Sean Hiss, a GTM Strategy Advisor, shares his perspective on AI Implementation. With nearly two decades scaling GTM function across companies from hypergrowth startups to Fortune 500 enterprises—Sean has been on the front lines of implementing new technologies and operational frameworks. Having guided organizations through scaling challenges and technology adoptions, he has unique insight into the gap between AI's transformative potential and the checkbox-driven implementations that often fall short of meaningful business impact.
🌶️ Hot Take: Most companies are adopting AI to check boxes, not solve real problems
The AI Elephant in the Room: Breaking Free from Checkbox Implementation to Drive Real Growth
AI is transforming GTM operations with predictive lead scoring, personalized content generation, and intelligent account prioritization. The potential is undeniable.
But there's an elephant in the room: the pressure to adopt AI tools to check boxes rather than solve real business problems.
The Checkbox Trap
Every board meeting has the implicit question: "What AI tools did you implement?" Teams rush to deploy AI sales coaching platforms nobody uses, content generators producing generic output or people with seven fingers, and prospecting tools automating bad processes.
However, recent market research suggests that only about a quarter of GTM leaders see meaningful ROI from AI investments. The gap isn't necessarily in AI's capabilities, but rather it's in implementation strategy.

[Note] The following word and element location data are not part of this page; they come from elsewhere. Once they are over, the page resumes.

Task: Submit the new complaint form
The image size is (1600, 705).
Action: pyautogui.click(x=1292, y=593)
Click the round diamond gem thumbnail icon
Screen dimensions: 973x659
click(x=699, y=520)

The Hidden Implementation Reality
AI implementations require first and foremost a “real” business need or opportunity to do something. From there, its data cleanup, workflow redesign, and team enablement. However, when driven by external pressure rather than strategy, teams tend to underestimate these requirements, leading to “check the box” results.
The Strategic Opportunity
Winning companies are going to use AI to create unreplicable capabilities—hyper-personalized account research, predictive stack recommendations, composable software discovery, among any number of other use cases.
This requires "AI-smart" thinking: Is there a meaningful business, process or capability gap here and can AI truly create a competitive advantage?
The Framework for AI Success
Before any AI implementation, focus on strategic fit:
- What specific business outcome will this drive?
- Are we enhancing human capabilities or replacing broken processes?
- How will we define and measure success beyond adoption metrics?
- Do we have the organizational capacity to implement thoughtfully?
The most successful AI implementations start with clear problems and measurable goals, then find the right technology to solve them—not the other way around.
The Real Competitive Advantage
AI's transformative potential is real, but it requires strategic and operational discipline to unlock. The teams that resist checkbox pressure and focus on meaningful implementation will build competitive advantage while others chase AI trends.
Your investors want to see AI driving differentiated growth, not just operational efficiency. Give them both by being intentional about where and how you deploy this powerful technology.